Description
Judicaël Perroy devait avoir seize ans. Le hasard, deux places de concert offertes par le magazine Télérama aux premiers qui les solliciteraient, c’est ainsi qu’accompagné de son père, Judicaël découvre Nikita Magaloff ; le pianiste joue Chopin à la salle Pleyel. Bouleversé par ce concert, le jeune garçon se met à fréquenter assidûment la médiathèque de Beaubourg ; ses enregistrements préférés sont les trois dernières sonates pour piano de Beethoven par Serkin, les impromptus de Schubert par Brendel et les études de Chopin par Pollini. Les concerts seront pour plus tard, quand ses ressources le lui permettront.
À quelques années de là, une promenade dans Paris avec un ami guitariste amène les deux jeunes gens devant le Théâtre de la ville où un récital de Sviatoslav Richter est annoncé, complet malheureusement. Mais voilà qu’une dame âgée les aborde et leur offre de racheter les places que lui ont laissées deux amies empêchées d’assister au concert. Ils se retrouvent bientôt assis à côté de la dame. Elle leur raconte avoir été présente, encore enfant, à l’enterrement de Scriabin, c’était peu de temps avant de fuir la révolution russe avec sa famille.
Richter joue dans l’obscurité totale, aidé d’un tourneur de pages et d’une petite lampe pour éclairer la partition. Le pianiste russe enchaîne sans entracte Prokofiev, Ravel et Scriabin ; un choc absolu, une ambiance fantomatique, des ombres flottantes, une concentration exceptionnelle dans le public. A l’issue du concert, la vieille dame russe a été la seule personne autorisée à rejoindre Richter dans sa loge. Inoubliable.
JUNE fait partie du cycle Les saisons opus 37a de Tchaïkovsky. Dans un premier temps, les douze pièces sont publiées une à une en supplément d’un magazine musical mensuel de Saint-Pétersbourg. À la demande de son éditeur, Tchaïkovsky compose chaque mois un morceau évocateur illustrant le mois concerné. La douceur du mois de juin lui inspire une barcarolle en sol mineur dont la mélodie nonchalante est interrompue par un court allegro giocoso central en mode majeur. La tonalité originale est modifiée au profit de celle de ré mineur dans cet arrangement pour guitare. La sixième corde accordée en ré rend l’instrument particulièrement expressif grâce à son ambitus de trois octaves et une quinte, faisant de « juin » une introduction éloquente à cet album.
Le prélude opus 23 n°5 de Rachmaninov interprété par Nicola Hall sur son album Virtuoso Guitar Transcriptions (1) donne à Judicaël une furieuse envie de le mettre à son répertoire. D’infructueuses tentatives de prise de contact avec la guitariste anglaise remettent à plus tard la réalisation de ce projet. En 2019, Antoine Fougeray offre à Judicaël Perroy son arrangement du prélude convoité mais aussi celui du Prélude pour la main gauche de Scriabin. Du fabuleux compositeur russe, il adapte encore deux des vingt-quatre préludes de l’opus 11 en hommage à Chopin et le touchant prélude opus 16 n°4. Les timbres de la guitare, inédits dans ce contexte, ainsi que ses moyens expressifs très différents de ceux du piano, donnent un ton nouveau aux pièces aussitôt testées en concert par Judicaël.
___
Consignes =
- 1) Reprenez mot pour mot le passage de la présentation de l'album qui va de « Richter joue dans » à « sa loge. Inoubliable. », ces deux bouts compris.
- 2) Répondez à ces questions d'après la présentation de l'album :
(a) Quel pianiste Judicaël découvre-t-il à la salle Pleyel ?
(b) Dans quelle tonalité Tchaïkovsky a-t-il écrit sa barcarolle pour le mois de juin ?
(c) En quelle année Antoine Fougeray offre-t-il ses arrangements à Judicaël Perroy ?
- 3) Traduisez en anglais cette phrase de la présentation de l'album : « Richter joue dans l’obscurité totale, aidé d’un tourneur de pages et d’une petite lampe pour éclairer la partition. »
La liste placée ici vient d'une autre source que la présentation de l'album.

Données fournies =
___
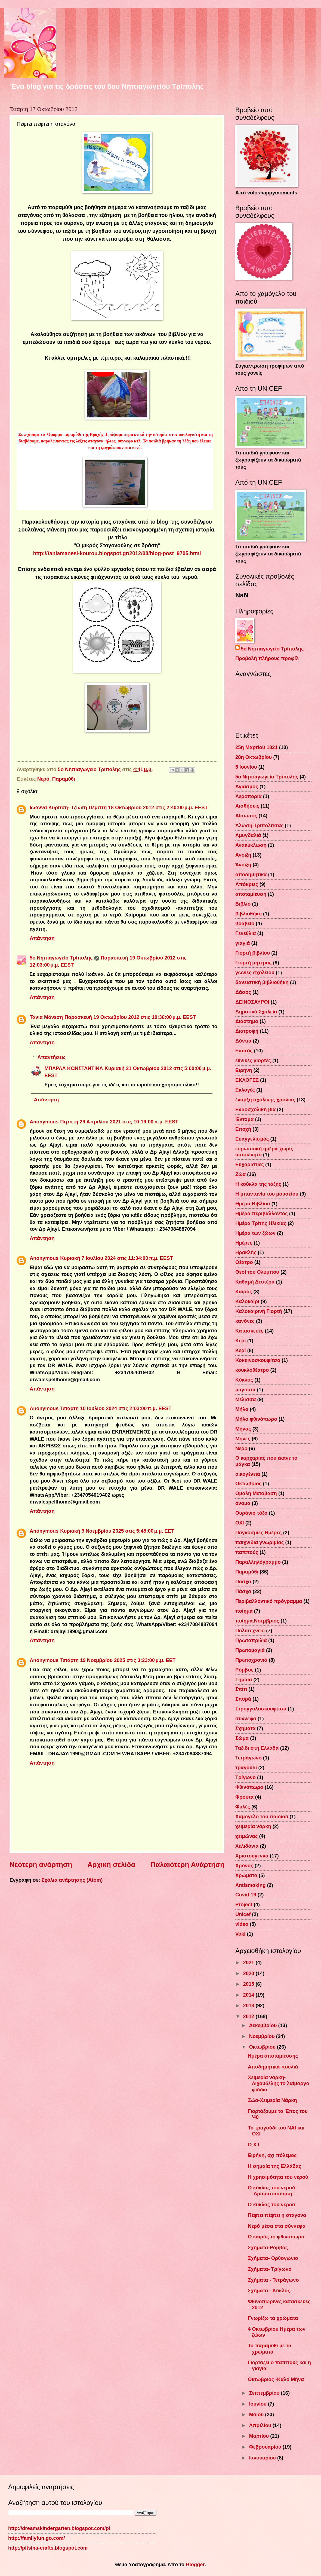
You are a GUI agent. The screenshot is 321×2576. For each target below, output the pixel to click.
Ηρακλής (245, 1252)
___
Réponses par consigne =
- 1)
Richter joue dans l’obscurité totale, aidé d’un tourneur de pages et d’une petite lampe pour éclairer la partition. Le pianiste russe enchaîne sans entracte Prokofiev, Ravel et Scriabin ; un choc absolu, une ambiance fantomatique, des ombres flottantes, une concentration exceptionnelle dans le public. A l’issue du concert, la vieille dame russe a été la seule personne autorisée à rejoindre Richter dans sa loge. Inoubliable.

- 2)
(a) Nikita Magaloff
(b) En sol mineur
(c) En 2019

- 3) Richter plays in total darkness, helped by a page turner and a small lamp to light the score.